> _Task prompt_: For each line of the data below, copy it if it holds the word "agent".

[Records from a dataset]
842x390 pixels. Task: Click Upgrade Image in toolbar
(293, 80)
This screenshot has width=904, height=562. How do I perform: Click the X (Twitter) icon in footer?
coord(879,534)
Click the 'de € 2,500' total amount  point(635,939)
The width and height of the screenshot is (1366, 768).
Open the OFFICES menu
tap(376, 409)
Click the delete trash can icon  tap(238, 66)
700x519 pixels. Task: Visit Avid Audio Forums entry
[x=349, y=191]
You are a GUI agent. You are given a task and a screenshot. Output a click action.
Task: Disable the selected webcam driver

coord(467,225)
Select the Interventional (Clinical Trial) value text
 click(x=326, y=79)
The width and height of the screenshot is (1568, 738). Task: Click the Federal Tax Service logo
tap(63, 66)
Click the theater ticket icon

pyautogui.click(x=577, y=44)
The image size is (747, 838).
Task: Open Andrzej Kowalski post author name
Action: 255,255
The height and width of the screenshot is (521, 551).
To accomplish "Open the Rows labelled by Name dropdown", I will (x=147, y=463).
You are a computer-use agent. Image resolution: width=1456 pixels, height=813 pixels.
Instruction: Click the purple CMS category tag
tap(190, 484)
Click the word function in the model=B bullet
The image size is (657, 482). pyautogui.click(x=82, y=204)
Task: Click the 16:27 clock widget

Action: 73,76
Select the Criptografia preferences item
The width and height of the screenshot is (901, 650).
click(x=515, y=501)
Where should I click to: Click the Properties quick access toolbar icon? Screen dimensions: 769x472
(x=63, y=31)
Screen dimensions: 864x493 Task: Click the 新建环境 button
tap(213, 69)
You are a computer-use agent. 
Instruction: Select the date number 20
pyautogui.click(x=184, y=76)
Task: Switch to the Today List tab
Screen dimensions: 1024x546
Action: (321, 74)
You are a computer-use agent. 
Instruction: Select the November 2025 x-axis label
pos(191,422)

> _Response box_:
You are a GUI agent. You are given a task and a screenshot. Output a click action.
You are a computer-use agent. Image resolution: width=1456 pixels, height=813 pixels.
You are a computer-use agent. 
You are a computer-use agent. 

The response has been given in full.